Studio album by the Pasadenas
- Released: 1992
- Length: 44 minutes
- Label: Columbia
- Producer: Ian Levine; Billy Griffin; the Pasadenas; Pete Wingfield; the Essentials; Lati Kronlund;

The Pasadenas chronology
| Elevate (1990) | Yours Sincerely (1992) | Phoenix (1995) |

= Yours Sincerely (The Pasadenas album) =

Yours Sincerely is the third album by British R&B/pop group the Pasadenas, released in 1992 by Columbia Records. The album contains re-recordings of songs by other artists that the band were fans of and had provided inspiration for them, plus one new song.

==Singles==
Four singles were released from the album that reached the UK singles chart. A cover of New York City's 1973 hit single, "I'm Doing Fine Now", reached number four in the UK Singles Chart, becoming the Pasadenas' highest-placing single on that chart.
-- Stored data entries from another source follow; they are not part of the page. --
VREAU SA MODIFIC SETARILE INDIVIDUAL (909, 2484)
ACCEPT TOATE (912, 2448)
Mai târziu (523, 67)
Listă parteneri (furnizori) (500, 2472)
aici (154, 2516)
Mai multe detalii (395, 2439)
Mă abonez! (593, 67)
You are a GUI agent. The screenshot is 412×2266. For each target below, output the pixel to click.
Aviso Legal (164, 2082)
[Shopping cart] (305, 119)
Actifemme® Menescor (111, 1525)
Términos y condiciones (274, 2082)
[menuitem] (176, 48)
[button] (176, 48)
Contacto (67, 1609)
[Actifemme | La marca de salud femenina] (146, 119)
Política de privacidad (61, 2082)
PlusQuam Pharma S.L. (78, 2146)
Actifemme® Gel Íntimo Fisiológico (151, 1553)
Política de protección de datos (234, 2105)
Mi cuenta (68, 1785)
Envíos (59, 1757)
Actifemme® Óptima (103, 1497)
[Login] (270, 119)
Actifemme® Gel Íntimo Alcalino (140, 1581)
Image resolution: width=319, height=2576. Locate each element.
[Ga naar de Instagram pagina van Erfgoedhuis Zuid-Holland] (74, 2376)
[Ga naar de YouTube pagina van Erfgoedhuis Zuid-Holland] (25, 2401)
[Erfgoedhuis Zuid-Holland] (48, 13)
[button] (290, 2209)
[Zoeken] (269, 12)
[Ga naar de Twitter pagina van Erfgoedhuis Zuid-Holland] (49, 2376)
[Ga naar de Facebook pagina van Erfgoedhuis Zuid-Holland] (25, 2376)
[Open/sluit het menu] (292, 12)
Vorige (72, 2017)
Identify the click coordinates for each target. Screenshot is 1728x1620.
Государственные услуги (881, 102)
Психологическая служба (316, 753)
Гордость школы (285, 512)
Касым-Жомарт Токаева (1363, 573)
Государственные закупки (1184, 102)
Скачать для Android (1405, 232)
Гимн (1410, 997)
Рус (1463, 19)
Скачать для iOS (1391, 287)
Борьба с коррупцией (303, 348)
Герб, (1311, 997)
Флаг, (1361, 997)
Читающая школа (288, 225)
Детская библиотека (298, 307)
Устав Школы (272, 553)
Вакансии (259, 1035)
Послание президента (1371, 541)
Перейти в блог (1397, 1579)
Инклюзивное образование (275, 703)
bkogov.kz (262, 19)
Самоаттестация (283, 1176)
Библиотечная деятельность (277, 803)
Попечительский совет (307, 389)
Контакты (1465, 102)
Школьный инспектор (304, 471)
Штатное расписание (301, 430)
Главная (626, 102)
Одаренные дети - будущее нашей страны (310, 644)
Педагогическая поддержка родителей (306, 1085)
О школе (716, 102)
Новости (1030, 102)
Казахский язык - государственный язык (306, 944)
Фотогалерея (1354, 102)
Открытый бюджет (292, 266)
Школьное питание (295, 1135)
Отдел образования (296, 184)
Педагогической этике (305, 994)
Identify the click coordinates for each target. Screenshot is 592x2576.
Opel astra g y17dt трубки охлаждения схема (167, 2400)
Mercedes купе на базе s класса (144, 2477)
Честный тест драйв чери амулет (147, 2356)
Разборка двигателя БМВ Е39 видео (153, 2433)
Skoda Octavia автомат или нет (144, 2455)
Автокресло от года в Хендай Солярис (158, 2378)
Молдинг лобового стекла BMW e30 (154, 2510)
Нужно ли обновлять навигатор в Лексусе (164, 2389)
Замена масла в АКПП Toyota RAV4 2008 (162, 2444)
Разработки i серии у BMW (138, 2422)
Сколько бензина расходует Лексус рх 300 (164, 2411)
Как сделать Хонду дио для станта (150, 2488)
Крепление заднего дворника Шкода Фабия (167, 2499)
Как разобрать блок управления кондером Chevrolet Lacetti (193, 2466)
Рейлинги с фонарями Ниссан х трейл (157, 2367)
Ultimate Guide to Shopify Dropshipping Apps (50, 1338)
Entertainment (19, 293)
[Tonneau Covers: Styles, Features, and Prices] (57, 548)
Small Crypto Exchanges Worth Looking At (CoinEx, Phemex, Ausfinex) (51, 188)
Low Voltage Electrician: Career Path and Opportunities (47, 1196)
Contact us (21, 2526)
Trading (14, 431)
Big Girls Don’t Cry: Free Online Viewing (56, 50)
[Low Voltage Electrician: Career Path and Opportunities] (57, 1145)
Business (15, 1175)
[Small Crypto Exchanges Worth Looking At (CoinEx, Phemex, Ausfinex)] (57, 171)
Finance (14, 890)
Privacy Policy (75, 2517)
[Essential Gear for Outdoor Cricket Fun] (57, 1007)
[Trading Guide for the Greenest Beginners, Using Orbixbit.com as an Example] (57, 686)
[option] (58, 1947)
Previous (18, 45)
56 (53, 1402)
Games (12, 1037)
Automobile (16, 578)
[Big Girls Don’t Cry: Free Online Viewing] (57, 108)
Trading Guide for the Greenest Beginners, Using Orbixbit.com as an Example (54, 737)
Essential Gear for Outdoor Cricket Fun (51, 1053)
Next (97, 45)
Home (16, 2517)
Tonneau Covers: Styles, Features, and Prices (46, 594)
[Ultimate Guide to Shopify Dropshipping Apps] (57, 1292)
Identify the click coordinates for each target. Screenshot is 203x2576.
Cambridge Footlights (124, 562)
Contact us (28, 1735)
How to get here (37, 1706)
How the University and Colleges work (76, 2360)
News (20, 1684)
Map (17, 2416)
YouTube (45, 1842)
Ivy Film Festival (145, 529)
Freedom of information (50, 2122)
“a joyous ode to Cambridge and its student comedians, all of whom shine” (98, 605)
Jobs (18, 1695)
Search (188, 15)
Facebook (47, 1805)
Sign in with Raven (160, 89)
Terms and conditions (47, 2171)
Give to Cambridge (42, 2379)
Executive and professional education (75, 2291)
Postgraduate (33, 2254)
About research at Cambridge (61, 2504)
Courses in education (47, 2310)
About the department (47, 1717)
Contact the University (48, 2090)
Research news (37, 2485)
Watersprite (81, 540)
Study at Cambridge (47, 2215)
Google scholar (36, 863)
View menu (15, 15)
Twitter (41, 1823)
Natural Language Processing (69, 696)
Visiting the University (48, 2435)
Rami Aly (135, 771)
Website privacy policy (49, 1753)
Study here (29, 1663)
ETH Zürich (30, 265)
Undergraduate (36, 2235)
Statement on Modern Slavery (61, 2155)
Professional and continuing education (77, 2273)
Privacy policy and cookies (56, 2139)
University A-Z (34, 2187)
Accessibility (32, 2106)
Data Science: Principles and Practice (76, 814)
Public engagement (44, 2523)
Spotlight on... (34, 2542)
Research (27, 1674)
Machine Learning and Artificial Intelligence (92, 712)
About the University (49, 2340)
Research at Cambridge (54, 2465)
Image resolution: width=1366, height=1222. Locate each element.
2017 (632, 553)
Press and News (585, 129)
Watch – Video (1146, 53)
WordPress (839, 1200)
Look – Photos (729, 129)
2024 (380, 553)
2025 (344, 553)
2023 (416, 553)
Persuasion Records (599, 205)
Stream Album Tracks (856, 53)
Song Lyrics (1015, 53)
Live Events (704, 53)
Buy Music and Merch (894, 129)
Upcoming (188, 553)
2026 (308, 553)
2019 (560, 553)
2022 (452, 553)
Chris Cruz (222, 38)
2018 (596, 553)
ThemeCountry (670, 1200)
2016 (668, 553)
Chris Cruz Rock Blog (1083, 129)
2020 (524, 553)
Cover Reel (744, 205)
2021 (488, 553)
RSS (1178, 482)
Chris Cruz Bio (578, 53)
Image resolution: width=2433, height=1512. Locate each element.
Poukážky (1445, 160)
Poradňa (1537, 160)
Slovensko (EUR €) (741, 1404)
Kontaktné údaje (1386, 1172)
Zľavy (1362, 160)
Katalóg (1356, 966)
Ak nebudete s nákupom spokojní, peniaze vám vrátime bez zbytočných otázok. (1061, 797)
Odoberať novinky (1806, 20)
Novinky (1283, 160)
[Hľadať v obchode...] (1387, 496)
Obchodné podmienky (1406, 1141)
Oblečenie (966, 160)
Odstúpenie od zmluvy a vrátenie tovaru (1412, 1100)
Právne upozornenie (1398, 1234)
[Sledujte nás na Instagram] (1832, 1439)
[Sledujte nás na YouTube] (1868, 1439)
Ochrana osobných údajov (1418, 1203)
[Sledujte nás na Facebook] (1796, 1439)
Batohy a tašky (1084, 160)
This was followed by a cover of the Bread hit "Make It with You" (No. 20), the Jackson Sisters' "I Believe in Miracles" (No. 34) and the new song "Moving in the Right Direction" (No. 49).

==Track listing==

| No. | Title | Writer(s) | Original artist | Length |
|---|---|---|---|---|
| 1. | "I'm Doing Fine Now" | Thom Bell; Sherman Marshall; | New York City | 3:33 |
| 2. | "Moving in the Right Direction" | Billy Griffin; Ian Levine; | Original song | 4:03 |
| 3. | "Make It with You" | David Gates | Bread | 4:42 |
| 4. | "Let's Get It On" | Marvin Gaye; Ed Townsend; | Marvin Gaye | 5:38 |
| 5. | "Lucy in the Sky with Diamonds" | John Lennon; Paul McCartney; | The Beatles | 5:40 |
| 6. | "Everybody's Singing Love Songs" | Charles Buie | Sweet Thunder | 4:16 |
| 7. | "Waiting in Vain" | Bob Marley | Bob Marley and the Wailers | 4:49 |
| 8. | "I Believe in Miracles" | Mark Capanni; Bobby Taylor; | The Jackson Sisters | 3:38 |
| 9. | "Come on Down (Get Your Head Out of the Clouds)" | Leonard Perry; Katie Davis; Mallory Cowart; | Greg Perry | 3:23 |
| 10. | "Weak at the Knees" | Steve Arrington; Buddy Hankerson; Roger Parker; Charles Carter; | Steve Arrington | 4:40 |

==Charts==

| Chart (1992) | Peak position |
|---|---|
| German Albums (Offizielle Top 100) | 49 |
| UK Albums (Official Charts) | 6 |

==Certifications==

Certifications for Yours Sincerely
| Region | Certification | Certified units/sales |
| United Kingdom (BPI) | Silver | 60,000^{^} |
^{^} Shipments figures based on certification alone.